One of Dyad's core innovations is its bidirectional interface. You can build a system diagram visually; drag a motor here, a controller there, wire up the feedback loop. Instantly, Dyad generates the Julia code for that exact model.
Want to tweak the code? Change a parameter or add a term to the equation? As soon as you save, the GUI updates to reflect your edits.
This makes Dyad feel natural to both kinds of engineers; those who think in circuits and mechanical linkages, and those who think in algorithms and source files.
Dyad sits on top of Julia’s powerful DifferentialEquations.jl ecosystem, so it can represent the kinds of complex physics you find in real-world systems, from ODEs to PDEs.
But the real magic is what happens after you build a model:
It’s not only building a digital twin but also making a digital twin that learns, adapts, and improves over time.
Dyad is already being used to model things like a NASA HL-20 lifting body, active suspension systems, and electric vehicle drivetrains, all with realistic degradation over years of operation.

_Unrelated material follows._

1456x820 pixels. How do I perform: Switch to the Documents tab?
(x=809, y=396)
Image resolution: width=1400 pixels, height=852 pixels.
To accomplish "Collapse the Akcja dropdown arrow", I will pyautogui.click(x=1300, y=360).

That means you can ask questions like: What will the range of this EV be after a decade of use? And get an answer based on a high-fidelity simulation, not a back-of-the-envelope guess.
Even more exciting: Dyad models aren’t trapped inside the design software. They can be deployed directly into embedded systems that run inside vehicles, aircraft, and industrial machines.
Dyad enables software-defined physical products, where performance improves over time.
Can a ten thousand dollar vehicle feel like a Porsche because of the software running it? With Dyad, it's possible.
In a Dyad world, a product isn’t frozen the day it leaves the factory. Its digital twin keeps learning, the control software keeps improving, and the performance keeps getting better.
Dyad wouldn’t exist without the Julia ecosystem. Every package, solver, and library that’s been built over the years is part of what makes this possible. And Dyad gives something back — a way for any Julia package to be pulled straight into a modeling workflow and run in production systems.
If you’ve built a Julia package, Dyad can directly interface with it, meaning your work could be driving the next generation of drones, EVs, or robotics.
Dyad isn’t just about merging software and engineering. It’s about bridging the gap between design and operation, between simulation and reality, between the physical and the digital.
It’s about building systems that get better over time, and giving engineers, scientists, and developers a shared language to make it happen.
The future of engineering design is here. And it’s written in Julia.